◆ **Aim of the exercise**
Gather each line containing the string "gray" from these entries.
[Data to process — start]
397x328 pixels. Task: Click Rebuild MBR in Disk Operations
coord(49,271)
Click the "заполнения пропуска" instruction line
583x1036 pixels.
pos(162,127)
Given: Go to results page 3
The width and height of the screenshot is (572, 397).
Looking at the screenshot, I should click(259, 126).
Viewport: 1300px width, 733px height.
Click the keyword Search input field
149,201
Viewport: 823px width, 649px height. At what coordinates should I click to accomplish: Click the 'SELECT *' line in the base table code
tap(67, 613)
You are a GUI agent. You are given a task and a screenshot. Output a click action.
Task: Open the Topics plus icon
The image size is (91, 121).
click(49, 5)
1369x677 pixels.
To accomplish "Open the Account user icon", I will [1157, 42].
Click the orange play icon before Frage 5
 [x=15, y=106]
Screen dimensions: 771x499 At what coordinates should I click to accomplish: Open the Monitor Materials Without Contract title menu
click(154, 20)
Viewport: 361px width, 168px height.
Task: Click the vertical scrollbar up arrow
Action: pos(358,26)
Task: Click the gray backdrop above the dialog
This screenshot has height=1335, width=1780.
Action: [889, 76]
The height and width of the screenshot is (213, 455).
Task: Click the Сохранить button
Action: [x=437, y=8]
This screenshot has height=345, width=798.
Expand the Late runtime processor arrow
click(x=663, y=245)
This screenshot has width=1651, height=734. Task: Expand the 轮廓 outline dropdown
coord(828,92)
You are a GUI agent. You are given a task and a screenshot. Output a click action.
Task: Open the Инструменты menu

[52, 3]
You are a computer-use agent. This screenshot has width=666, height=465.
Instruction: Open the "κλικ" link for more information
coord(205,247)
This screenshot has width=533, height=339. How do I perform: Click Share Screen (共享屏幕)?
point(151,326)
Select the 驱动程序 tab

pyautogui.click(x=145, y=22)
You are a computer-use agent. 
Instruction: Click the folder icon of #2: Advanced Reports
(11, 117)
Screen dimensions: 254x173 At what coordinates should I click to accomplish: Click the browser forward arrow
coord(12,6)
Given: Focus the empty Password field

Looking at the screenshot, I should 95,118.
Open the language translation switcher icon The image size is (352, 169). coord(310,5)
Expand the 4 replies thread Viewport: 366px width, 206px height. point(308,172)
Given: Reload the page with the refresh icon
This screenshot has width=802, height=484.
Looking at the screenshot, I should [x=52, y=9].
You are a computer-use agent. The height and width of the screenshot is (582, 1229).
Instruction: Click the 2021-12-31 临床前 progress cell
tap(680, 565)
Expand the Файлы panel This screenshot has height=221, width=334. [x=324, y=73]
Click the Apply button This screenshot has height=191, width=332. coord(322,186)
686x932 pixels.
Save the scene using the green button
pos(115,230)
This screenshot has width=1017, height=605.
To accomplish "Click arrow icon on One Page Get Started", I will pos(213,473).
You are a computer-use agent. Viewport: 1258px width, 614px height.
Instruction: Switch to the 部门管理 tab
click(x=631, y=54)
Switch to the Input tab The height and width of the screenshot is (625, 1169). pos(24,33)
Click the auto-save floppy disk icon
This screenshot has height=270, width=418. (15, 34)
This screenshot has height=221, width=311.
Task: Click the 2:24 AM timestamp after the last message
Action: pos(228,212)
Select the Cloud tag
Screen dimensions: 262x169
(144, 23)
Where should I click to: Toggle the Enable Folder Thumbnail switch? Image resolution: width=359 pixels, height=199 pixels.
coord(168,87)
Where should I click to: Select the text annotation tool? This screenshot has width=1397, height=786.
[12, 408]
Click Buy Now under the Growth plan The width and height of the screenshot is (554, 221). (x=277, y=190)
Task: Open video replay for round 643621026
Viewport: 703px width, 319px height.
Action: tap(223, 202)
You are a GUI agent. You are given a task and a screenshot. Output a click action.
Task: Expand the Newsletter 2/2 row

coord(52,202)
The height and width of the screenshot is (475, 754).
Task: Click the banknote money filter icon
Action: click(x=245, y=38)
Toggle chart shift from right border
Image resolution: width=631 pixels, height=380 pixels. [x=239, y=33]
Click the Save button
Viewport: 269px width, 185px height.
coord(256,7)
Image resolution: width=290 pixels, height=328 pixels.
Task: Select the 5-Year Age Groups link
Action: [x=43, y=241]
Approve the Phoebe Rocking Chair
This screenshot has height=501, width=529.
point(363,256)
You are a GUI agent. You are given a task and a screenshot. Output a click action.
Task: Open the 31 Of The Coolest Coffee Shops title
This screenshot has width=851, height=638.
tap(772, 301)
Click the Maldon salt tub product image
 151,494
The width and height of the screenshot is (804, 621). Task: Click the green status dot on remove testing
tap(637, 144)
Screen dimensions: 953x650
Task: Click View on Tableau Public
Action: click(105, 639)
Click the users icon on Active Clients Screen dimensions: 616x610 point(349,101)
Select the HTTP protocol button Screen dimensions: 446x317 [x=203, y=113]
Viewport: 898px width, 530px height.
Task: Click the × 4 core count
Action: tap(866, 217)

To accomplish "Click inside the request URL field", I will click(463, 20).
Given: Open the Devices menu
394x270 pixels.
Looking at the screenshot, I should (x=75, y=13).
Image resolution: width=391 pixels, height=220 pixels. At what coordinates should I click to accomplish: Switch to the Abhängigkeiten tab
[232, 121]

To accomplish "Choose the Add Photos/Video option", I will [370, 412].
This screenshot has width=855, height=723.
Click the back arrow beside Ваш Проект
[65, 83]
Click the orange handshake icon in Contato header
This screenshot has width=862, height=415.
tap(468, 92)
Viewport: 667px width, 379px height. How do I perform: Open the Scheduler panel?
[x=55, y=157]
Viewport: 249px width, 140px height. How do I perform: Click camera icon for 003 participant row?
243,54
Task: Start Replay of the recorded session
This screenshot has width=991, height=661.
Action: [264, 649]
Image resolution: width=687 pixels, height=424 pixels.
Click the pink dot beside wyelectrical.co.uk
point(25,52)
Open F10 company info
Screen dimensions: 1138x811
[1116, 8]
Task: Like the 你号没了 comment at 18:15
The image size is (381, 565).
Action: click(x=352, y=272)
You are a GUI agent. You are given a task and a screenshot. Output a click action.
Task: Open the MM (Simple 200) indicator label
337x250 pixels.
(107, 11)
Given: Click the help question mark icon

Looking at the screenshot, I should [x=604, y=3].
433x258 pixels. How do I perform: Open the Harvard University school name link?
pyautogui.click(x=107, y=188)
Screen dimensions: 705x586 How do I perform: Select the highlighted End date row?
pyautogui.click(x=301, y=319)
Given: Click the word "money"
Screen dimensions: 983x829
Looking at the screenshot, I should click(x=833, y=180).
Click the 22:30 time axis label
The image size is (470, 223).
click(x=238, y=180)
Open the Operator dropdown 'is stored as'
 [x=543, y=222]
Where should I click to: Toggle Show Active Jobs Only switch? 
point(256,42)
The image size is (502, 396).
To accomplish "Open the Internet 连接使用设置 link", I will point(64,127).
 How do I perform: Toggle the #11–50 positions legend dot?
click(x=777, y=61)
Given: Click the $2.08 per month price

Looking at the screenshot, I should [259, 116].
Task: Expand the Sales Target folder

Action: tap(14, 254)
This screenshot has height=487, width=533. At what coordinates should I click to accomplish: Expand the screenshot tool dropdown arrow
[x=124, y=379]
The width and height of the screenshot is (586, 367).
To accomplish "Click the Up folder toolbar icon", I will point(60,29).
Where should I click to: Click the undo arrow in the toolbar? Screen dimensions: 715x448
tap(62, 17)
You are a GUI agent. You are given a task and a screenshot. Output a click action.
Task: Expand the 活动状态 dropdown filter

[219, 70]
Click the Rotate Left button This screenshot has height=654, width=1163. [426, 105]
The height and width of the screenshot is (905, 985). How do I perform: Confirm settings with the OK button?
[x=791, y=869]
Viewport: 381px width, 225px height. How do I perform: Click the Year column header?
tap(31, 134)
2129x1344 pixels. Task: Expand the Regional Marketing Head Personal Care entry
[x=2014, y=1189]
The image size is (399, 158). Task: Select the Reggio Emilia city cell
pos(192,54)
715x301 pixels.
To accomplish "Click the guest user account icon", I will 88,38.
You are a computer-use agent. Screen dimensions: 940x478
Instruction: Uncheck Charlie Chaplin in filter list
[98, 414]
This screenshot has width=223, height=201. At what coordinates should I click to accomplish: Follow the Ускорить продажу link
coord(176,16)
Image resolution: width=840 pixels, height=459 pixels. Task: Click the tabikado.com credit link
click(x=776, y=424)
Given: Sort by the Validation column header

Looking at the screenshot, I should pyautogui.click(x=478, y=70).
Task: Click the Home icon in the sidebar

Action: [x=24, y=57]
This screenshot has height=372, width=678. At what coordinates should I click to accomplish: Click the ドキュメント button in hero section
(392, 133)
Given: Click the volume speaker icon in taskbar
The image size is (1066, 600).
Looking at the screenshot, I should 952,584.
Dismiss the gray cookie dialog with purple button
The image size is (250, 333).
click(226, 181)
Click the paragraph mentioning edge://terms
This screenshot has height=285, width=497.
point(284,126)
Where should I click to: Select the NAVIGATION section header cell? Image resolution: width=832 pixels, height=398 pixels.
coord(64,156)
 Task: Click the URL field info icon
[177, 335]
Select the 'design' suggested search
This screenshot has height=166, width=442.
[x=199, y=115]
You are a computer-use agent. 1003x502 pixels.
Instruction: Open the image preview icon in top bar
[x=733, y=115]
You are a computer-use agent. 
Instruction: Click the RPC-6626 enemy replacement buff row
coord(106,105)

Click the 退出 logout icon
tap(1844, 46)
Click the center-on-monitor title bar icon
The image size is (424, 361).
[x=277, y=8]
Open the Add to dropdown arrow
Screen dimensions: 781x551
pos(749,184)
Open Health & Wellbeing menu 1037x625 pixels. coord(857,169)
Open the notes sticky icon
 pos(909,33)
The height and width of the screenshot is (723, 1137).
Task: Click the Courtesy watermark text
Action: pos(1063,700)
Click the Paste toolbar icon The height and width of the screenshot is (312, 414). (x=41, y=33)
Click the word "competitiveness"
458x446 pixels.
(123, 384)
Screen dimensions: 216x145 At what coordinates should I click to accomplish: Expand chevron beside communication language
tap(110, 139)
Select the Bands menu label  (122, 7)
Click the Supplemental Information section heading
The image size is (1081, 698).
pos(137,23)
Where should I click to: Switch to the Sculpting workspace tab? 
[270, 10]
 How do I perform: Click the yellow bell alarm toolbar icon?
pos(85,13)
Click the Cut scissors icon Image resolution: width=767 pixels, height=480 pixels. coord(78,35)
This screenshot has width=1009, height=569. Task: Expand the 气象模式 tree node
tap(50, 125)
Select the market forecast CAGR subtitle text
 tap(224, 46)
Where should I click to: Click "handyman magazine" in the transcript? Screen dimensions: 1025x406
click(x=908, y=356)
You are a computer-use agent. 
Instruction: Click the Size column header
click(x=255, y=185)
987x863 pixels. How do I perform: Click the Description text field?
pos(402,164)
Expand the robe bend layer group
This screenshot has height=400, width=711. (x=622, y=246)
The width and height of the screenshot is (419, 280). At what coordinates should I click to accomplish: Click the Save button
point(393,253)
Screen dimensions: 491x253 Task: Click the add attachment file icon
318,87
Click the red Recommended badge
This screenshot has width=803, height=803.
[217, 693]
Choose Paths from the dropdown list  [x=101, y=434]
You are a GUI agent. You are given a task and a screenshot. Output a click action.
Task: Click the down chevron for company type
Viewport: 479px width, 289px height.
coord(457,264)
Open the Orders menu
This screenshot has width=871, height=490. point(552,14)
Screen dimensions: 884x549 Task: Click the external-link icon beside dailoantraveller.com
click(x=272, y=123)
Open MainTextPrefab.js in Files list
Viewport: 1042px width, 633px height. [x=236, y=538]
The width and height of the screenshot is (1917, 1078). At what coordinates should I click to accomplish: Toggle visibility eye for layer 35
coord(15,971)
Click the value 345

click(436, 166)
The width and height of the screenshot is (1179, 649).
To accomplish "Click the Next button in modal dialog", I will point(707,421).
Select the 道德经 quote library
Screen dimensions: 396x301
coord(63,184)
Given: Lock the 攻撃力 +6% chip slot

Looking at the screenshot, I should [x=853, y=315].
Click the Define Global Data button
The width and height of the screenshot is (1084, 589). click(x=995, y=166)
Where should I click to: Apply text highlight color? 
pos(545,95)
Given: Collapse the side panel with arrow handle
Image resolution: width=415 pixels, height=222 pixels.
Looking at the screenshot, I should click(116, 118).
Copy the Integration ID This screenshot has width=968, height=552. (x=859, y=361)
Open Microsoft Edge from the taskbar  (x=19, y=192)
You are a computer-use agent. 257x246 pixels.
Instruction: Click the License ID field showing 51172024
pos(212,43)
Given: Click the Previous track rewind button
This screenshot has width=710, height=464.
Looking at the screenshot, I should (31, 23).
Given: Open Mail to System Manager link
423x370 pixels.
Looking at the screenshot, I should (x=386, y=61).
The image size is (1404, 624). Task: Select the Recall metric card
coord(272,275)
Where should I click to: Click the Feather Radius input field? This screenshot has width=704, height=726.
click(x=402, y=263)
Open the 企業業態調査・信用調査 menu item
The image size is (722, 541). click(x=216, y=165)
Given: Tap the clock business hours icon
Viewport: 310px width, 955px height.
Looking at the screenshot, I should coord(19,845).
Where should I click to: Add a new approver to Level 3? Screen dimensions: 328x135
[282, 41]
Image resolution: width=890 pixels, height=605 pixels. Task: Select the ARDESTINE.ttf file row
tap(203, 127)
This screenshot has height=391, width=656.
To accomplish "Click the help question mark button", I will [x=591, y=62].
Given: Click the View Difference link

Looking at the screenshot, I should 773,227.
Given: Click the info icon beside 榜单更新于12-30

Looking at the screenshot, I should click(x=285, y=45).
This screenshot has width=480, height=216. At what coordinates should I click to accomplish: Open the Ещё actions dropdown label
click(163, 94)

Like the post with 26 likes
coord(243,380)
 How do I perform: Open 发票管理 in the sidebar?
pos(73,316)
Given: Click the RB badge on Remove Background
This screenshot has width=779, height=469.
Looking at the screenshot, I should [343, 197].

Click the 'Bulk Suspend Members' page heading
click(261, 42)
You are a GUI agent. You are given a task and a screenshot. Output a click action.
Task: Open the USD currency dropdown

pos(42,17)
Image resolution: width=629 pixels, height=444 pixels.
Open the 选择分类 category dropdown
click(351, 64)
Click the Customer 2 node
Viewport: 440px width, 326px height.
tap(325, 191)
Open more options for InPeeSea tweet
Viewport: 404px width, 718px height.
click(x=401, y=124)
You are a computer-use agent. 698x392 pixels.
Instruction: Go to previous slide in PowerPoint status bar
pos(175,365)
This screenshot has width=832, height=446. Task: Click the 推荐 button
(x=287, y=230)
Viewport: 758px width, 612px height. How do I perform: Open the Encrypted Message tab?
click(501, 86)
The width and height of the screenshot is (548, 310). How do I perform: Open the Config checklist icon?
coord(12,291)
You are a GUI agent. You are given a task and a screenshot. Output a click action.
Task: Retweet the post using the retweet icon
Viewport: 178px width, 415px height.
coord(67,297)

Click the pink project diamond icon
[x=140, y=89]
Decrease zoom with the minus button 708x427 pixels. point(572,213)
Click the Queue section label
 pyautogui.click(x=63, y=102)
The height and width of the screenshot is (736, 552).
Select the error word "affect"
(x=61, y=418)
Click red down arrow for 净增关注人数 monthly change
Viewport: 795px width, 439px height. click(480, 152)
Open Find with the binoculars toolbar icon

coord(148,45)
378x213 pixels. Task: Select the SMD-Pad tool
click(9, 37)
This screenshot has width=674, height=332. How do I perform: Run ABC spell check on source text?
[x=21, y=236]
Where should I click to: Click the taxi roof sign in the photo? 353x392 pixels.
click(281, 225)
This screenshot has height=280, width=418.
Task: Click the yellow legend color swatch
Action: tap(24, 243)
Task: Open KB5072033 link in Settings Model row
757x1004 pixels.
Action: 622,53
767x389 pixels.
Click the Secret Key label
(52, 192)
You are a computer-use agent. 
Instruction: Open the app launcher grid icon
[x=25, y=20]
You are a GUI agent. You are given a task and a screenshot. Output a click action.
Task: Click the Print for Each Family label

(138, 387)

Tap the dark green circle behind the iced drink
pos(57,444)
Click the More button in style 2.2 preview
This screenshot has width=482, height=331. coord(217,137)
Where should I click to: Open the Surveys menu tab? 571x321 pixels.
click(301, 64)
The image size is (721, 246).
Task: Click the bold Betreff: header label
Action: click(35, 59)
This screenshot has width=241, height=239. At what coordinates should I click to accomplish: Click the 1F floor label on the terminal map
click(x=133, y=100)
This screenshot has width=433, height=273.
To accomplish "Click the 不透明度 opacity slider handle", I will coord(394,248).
[Data to process — finish]
◆ **Result of the task**
Task: Click the gray backdrop above the dialog
Dismiss the gray cookie dialog with purple button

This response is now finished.